Acreditamos que, pelo menos uma vez na vida, já esteve envolvido num processo de criação de um avatar. Seja a escolher fotos para o Facebook ou até mesmo a pensar em frases criativas para a bio de qualquer outra rede social. Desde a ascensão das redes e dos serviços digitais, conseguíamos sentir alguma sedução na ideia de que, atrás de uma tela, podemos construir versões de nós mesmos, mas será que já pressentíamos que estávamos cara a cara com a pontinha de um iceberg chamado metaverso? Talvez não.
Afinal, foi a partir de 2020 que as procuras pelo termo no Google Search começaram a crescer. Só no último ano, o número subiu dez vezes comparado com 2019. Não é para menos, os estudos já mostram que este novo conceito de interação digital tem o poder de transformar a maneira como socializamos, fazemos compras, consumimos entretenimento e planeamos a nossa vida a longo prazo - e é justamente por isso que há tantas grandes empresas a investir fundos em pesquisa sobre isto. Se está a pensar “ok, mas wtf is metaverso?”, leia a Independence Insights desta semana para ficar a saber.

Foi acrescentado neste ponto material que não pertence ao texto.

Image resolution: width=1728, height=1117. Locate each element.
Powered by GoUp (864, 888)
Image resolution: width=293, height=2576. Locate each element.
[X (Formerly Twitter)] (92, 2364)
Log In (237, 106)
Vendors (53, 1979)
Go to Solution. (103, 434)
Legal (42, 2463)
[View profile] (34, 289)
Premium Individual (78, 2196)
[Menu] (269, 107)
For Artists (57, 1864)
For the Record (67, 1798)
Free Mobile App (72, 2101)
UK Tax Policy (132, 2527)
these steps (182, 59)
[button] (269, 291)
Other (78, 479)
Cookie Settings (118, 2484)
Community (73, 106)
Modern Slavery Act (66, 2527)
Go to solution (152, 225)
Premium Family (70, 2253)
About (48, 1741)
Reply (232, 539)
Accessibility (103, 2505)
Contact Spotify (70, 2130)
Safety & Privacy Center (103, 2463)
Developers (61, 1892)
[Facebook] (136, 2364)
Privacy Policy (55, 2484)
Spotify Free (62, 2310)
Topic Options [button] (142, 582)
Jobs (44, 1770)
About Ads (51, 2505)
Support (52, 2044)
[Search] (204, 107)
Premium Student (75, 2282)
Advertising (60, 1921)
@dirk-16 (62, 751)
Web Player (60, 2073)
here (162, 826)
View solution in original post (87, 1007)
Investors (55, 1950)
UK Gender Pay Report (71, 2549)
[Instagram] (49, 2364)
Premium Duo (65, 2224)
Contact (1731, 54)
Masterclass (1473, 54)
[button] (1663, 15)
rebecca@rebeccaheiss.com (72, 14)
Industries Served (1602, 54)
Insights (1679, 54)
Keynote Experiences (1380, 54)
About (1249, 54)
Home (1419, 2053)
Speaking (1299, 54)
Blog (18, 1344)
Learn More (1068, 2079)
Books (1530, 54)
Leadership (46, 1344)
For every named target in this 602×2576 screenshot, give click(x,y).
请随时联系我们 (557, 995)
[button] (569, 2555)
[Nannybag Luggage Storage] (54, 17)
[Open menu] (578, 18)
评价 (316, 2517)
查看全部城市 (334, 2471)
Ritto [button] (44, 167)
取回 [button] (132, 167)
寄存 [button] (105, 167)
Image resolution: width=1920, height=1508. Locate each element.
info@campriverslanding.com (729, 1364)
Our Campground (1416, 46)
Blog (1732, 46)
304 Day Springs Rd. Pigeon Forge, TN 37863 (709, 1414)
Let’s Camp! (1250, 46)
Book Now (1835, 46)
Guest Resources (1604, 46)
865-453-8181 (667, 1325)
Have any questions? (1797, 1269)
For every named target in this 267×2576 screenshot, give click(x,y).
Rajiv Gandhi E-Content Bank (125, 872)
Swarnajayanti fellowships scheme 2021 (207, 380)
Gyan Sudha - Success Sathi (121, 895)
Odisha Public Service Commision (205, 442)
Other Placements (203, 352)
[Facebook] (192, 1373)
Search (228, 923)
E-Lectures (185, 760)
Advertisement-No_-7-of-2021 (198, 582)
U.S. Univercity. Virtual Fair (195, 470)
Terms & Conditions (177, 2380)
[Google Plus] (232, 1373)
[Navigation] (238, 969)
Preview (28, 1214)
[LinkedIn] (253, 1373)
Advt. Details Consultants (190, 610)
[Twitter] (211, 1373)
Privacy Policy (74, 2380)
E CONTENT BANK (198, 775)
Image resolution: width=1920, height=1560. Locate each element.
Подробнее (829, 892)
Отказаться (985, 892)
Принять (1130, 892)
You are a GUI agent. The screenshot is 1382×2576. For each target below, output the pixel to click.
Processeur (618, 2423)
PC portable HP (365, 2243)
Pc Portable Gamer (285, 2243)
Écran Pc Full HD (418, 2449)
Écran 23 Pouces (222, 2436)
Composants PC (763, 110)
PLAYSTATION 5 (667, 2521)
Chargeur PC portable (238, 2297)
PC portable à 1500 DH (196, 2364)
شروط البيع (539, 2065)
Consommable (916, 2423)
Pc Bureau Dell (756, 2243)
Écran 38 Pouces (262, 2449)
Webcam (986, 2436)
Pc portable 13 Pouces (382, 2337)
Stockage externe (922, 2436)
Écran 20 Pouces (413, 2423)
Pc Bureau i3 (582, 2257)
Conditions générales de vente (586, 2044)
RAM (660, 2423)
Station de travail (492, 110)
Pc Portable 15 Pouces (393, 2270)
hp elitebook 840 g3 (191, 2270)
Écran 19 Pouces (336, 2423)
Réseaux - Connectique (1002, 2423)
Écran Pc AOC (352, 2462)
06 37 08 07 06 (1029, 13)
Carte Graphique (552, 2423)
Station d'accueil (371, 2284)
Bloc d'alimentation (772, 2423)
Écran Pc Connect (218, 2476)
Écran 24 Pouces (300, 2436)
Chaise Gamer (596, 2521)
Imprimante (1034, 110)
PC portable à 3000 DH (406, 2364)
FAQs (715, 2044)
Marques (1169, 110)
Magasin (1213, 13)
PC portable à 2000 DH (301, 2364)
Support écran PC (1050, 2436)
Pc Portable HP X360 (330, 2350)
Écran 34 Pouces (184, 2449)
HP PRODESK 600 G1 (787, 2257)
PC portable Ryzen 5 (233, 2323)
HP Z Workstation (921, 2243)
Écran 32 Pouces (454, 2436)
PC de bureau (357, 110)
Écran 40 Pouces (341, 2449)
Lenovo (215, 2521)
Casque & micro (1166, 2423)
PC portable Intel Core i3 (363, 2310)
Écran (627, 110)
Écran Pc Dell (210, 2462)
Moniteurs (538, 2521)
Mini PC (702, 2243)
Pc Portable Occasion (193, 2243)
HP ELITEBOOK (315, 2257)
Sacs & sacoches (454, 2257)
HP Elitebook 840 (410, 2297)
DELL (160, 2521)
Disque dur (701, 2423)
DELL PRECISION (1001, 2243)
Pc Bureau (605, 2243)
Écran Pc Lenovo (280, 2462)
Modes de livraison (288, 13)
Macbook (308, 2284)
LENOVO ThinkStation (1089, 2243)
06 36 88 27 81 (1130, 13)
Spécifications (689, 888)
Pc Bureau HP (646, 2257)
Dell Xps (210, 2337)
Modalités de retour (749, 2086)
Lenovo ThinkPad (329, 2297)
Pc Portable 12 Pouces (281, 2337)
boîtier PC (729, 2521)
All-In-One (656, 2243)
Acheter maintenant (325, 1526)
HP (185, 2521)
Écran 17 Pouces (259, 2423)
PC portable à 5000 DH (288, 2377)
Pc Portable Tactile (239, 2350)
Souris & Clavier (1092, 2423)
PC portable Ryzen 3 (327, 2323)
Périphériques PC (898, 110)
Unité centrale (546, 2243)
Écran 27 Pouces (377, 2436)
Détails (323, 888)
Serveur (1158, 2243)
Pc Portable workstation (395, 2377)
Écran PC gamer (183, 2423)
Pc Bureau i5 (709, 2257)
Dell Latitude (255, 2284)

Spoiler: ainda não existe um consenso sobre o que é o metaverso e há muitas ideias sobre a sua definição, como podemos ver neste artigo.
Há um ponto de partida que é considerado razoável por aqueles que estudam o tema. O metaverso significa uma transição fluída entre o espaço físico e digital, onde representações de nós mesmos coexistem em ambos os universos.
À medida que vivemos as nossas vidas atreladas à tecnologia e à internet, fica cada vez mais difícil identificar alguma tarefa que fazemos apenas num dos espaços - seja no campo laboral, social, burocrático ou educativo.
Hoje, as nossas vidas já interligam a rotina física com as funcionalidades digitais e a tendência é que esse processo se torne cada vez mais natural, eficiente e impercetível.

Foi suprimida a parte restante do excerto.